# Dreaming about my first love..



## mlo13 (Jan 14, 2022)

Hello,

I've been with my husband for 8 years, he's a great dad and great husband, but lately, I've been dreaming about my first love which I met in Mexico. I used to go to Mexico every summer as a kid, and when I was maybe around 15 or 16 I had my first boyfriend. He and I only lasted around 2-3 months which was the time I was in Mexico for the summer break. We never kept in contact after I came back from the states because we broke up and that was the last time I'd been to Mexico. The last I heard from him was through an aunt that said he didn't live in the same city that I used to go to and that he had gotten married and had a kid. I think I dream about him because I've felt the love I have for my husband has faded. I hate to say it but is true. I sometimes believe I only married him to get out of my parents' house. Again, he is such a good spouse and everything but don't feel truly in love with him. 
I dream that I go back to Mexico and magically bump into my first love and just carry on our relationship like nothing ever happened. Again, I have no way to contact him and idk if I do want to communicate with him, but there's always going to be that question in my head, "what would have happened if we stayed together?".
Does anyone deal with a similar situation?

-M


----------



## DownByTheRiver (Jul 2, 2020)

I think everybody dreams about their past. But there's a reason you didn't stay with him and he didn't stay with you. Now you're both married and I just bet he intends to stay that way. If you're unhappy in your marriage, deal with that head on and decide if you want to stay married or not. Maybe you married too young. Maybe you just didn't like being alone. Maybe you're not really cut out for marriage. But what you don't do is go sneaking around on someone who's been a good husband just so you can sort out your feelings and see what the options are. If you're not happy thinking about staying with him 20 years into the future, then leave legally and go be single and take your chances. My guess is that no matter who you married, after 8 years of marriage you wouldn't feel like you were in love with them either. If you never felt passionate about your husband, then maybe you just made a bad decision. But if you ever did, then you just have to realize your capacity.


----------



## Livvie (Jan 20, 2014)

If you aren't "truly in love with him" as you say, you shouldn't have married him. And now you are fantasizing about getting together with men from your past.
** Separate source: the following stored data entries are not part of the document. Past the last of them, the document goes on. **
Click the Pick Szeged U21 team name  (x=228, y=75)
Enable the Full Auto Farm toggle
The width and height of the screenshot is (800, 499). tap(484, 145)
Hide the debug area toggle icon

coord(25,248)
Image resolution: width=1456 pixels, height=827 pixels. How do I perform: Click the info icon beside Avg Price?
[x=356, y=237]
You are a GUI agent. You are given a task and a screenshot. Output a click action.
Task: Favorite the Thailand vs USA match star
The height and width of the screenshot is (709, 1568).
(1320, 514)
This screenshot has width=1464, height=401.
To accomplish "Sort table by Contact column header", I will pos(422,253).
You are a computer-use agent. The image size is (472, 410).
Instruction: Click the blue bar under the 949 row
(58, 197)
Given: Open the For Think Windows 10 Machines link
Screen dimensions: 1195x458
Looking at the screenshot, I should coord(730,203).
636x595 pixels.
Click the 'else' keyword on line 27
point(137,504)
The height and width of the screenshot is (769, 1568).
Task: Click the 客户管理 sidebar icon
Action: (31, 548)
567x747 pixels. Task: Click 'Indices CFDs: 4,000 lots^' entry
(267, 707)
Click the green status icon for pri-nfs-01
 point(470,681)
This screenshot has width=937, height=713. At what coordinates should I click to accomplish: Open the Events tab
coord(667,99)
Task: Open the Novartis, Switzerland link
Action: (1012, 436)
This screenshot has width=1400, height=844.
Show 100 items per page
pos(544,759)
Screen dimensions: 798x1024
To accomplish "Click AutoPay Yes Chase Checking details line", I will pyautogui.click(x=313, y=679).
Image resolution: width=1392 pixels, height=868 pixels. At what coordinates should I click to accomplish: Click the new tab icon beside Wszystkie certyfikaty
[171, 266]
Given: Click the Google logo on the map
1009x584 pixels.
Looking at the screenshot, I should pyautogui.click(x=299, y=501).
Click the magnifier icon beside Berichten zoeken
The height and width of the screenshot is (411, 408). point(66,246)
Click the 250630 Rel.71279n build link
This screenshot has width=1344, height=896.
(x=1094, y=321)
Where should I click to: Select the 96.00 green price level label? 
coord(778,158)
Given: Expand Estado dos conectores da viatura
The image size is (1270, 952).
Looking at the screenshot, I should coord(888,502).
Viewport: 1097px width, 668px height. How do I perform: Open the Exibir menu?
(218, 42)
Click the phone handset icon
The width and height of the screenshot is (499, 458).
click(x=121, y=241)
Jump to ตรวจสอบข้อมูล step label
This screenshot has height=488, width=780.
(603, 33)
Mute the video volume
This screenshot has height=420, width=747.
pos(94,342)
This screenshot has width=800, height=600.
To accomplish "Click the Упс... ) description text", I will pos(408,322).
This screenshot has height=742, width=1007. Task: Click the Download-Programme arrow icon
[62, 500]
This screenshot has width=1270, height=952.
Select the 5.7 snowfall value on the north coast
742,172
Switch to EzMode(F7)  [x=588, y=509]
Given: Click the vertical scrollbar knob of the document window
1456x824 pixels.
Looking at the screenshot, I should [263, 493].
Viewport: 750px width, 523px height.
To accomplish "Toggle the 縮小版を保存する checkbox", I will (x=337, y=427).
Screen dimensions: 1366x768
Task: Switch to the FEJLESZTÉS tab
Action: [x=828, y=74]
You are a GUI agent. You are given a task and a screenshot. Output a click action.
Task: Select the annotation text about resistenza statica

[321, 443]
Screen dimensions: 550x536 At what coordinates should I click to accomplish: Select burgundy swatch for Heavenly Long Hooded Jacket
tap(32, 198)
I feel so sorry for your husband.


----------



## Rob_1 (Sep 8, 2017)

mlo13 said:


> Hello,
> 
> I've been with my husband for 8 years, he's a great dad and great husband, but lately, I've been dreaming about my first love which I met in Mexico. I used to go to Mexico every summer as a kid, and when I was maybe around 15 or 16 I had my first boyfriend. He and I only lasted around 2-3 months which was the time I was in Mexico for the summer break. We never kept in contact after I came back from the states because we broke up and that was the last time I'd been to Mexico. The last I heard from him was through an aunt that said he didn't live in the same city that I used to go to and that he had gotten married and had a kid. I think I dream about him because I've felt the love I have for my husband has faded. I hate to say it but is true. I sometimes believe I only married him to get out of my parents' house. Again, he is such a good spouse and everything but don't feel truly in love with him.
> I dream that I go back to Mexico and magically bump into my first love and just carry on our relationship like nothing ever happened. Again, I have no way to contact him and idk if I do want to communicate with him, but there's always going to be that question in my head, "what would have happened if we stayed together?".
> ...


First: in reference to your first love- you're living in lala land. with memories of something that was and it can not loger ever be. Faded memories that live in your brain as impressions of a young teen in a teen-romance that would have not real life value in your today's reality.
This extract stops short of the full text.